[TASK GOAL] Transcribe the lines below exactly. No image belongs in the transcription.

[SOURCE MATERIAL]
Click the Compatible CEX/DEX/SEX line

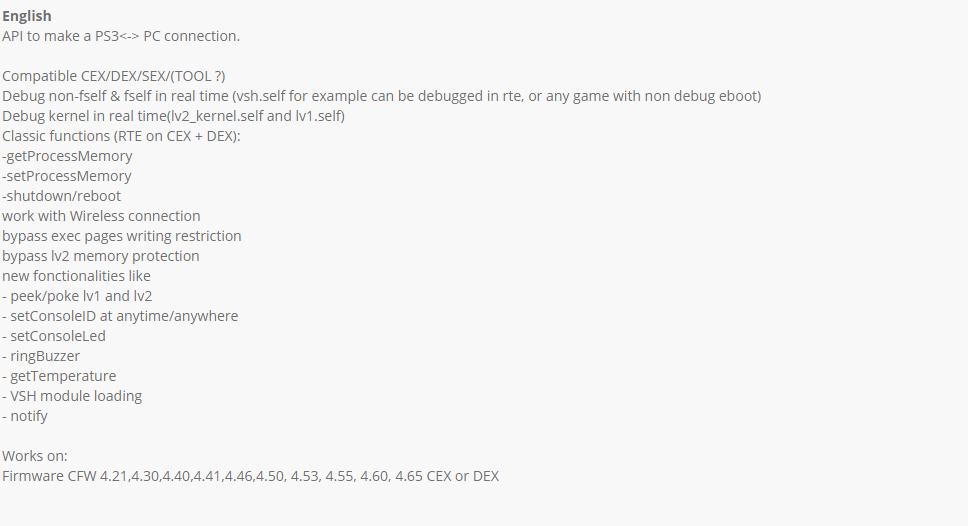click(114, 76)
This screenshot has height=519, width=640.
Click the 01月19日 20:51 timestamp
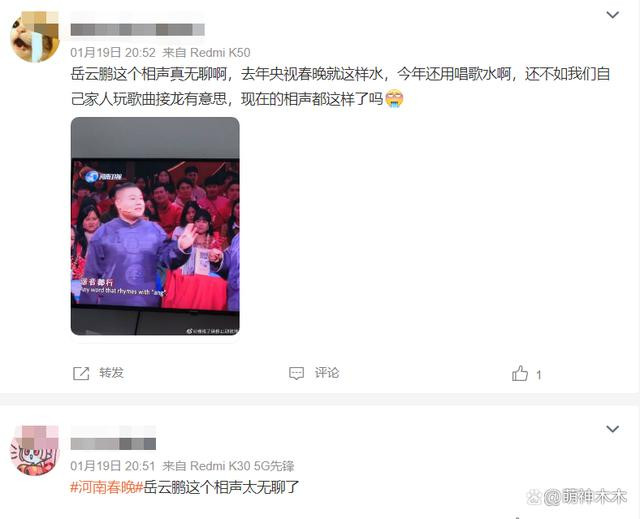pos(113,466)
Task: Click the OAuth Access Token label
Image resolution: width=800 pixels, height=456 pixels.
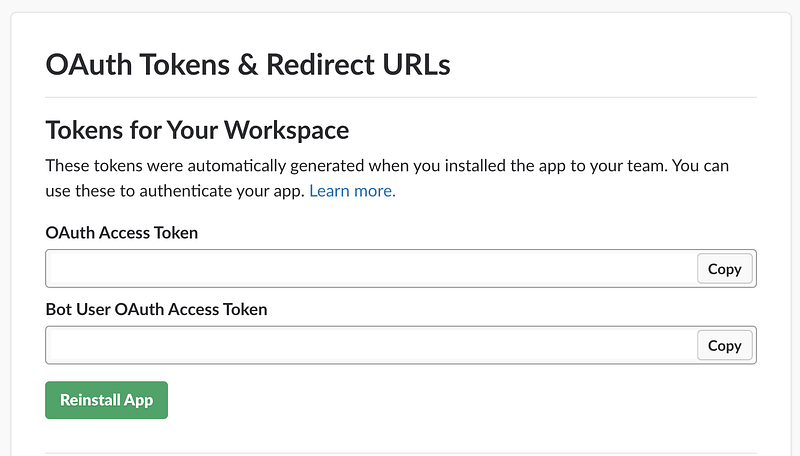Action: pos(121,233)
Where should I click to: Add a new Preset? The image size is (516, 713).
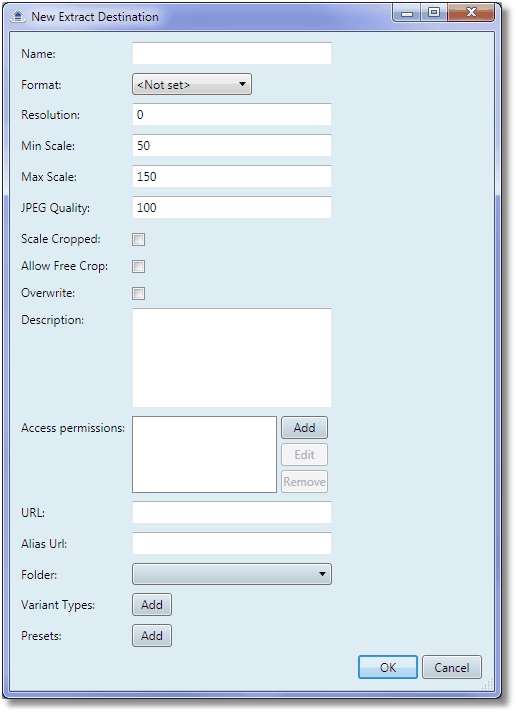(x=152, y=635)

[RESPONSE]
Click the Compatible CEX/DEX/SEX line

click(114, 76)
This screenshot has height=519, width=640.
Click the 01月19日 20:51 timestamp
pos(113,466)
Task: Click the OAuth Access Token label
Image resolution: width=800 pixels, height=456 pixels.
Action: pos(121,233)
Where should I click to: Add a new Preset? The image size is (516, 713).
(x=152, y=635)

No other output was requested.